Arid and Semi-arid Lands (ASALs), encompassing approximately 41% of the Earth’s land surface, constitute a pivotal component of the global terrestrial ecosystem [1]. Given their vast spatial extent, ASALs play a substantial role in the global carbon cycle. However, their contribution to regulating the interannual variability (IAV) and long-term trends of the global terrestrial carbon sink has frequently been underestimated [2,3]. In China, ASALs are particularly extensive, accounting for approximately 52.5% of the national territory [4]. These regions function as crucial ecological security barriers, yet they remain ecologically fragile and sensitive zones [5]. Over recent decades, multi-source satellite remote sensing and ground-based observations have revealed a pronounced “greening” trend across China’s ASALs [6]. This phenomenon is primarily attributed to the synergistic effects of a warming-wetting climate and large-scale ecological restoration initiatives, notably the Three-North Shelterbelt Program and the Grain for Green Program [7,8]. Consequently, the accurate quantification of these land cover changes and their specific contributions to regional carbon sink dynamics holds profound scientific and strategic significance. This process is indispensable for elucidating the response mechanisms of the dryland ecosystem carbon cycle and for scientifically assessing the carbon sequestration efficacy of major ecological engineering projects [9,10].

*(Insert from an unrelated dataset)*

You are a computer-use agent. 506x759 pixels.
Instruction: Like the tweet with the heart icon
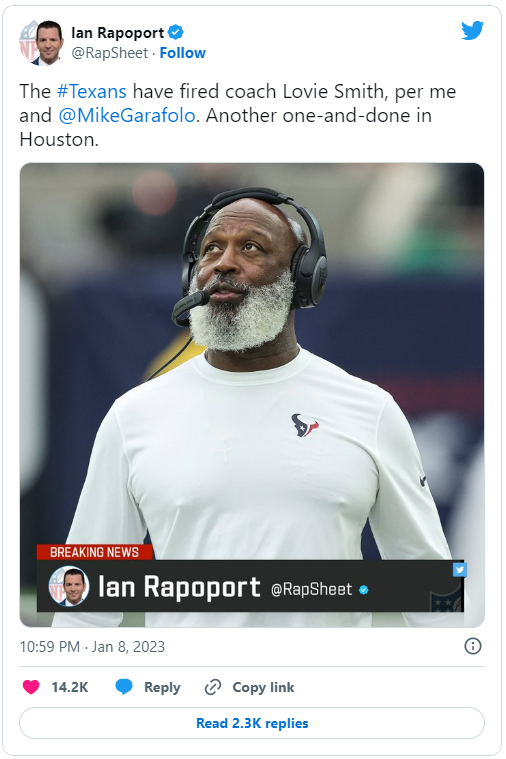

In ASALs, vegetation cover—particularly cropland—exhibits highly heterogeneous and patchy distributions driven by constrained hydrothermal conditions [11]. Here, diverse vegetation types (e.g., forests, shrubs, and grasses) are interspersed with bare soil and saline-alkali land, forming intricate landscape mosaics [12]. This spatial fragmentation results in the prevalence of the “mixed pixel” phenomenon in regional-scale monitoring, which relies heavily on medium-resolution imagery such as Sentinel-2 and Landsat. Consequently, the spectral signal recorded within a single pixel often represents a composite of multiple fragmented land cover types [13,14]. Such mixed signals are difficult for traditional “hard” classification algorithms to resolve because they are based on the assumption of spectral homogeneity within a pixel. This limitation severely compromises the accuracy of land cover quantification and subsequent regional carbon cycle assessments [15,16]. Moreover, this challenge is exacerbated by frequent land use transitions, such as farmland abandonment and recultivation [17], which result in high spectral similarity between fallow fields and surrounding natural vegetation.

To address these spectral complexities, Spectral Unmixing (SU) has emerged as a critical methodological solution. By decomposing mixed spectra at the sub-pixel scale, SU quantitatively estimates the fractional abundances of individual endmembers within a pixel. This capability is essential for accurately characterizing the fragmented spatial distribution of vegetation in ASALs [18,19]. Over time, SU methodologies have evolved through various modeling frameworks to handle diverse unmixing scenarios. Among these, the Linear Mixing Model (LMM) has long served as the mainstream approach for vegetation monitoring in ASALs, favored for its clear physical interpretation and computational efficiency. However, LMMs typically rely on the assumption that pure “endmembers” exist within the image—a premise central to algorithms such as the Vertex Component Analysis (VCA) [20] and N-FINDR algorithm [21]. This assumption is frequently violated in the highly fragmented and heterogeneous landscapes of ASALs, thereby severely limiting unmixing accuracy.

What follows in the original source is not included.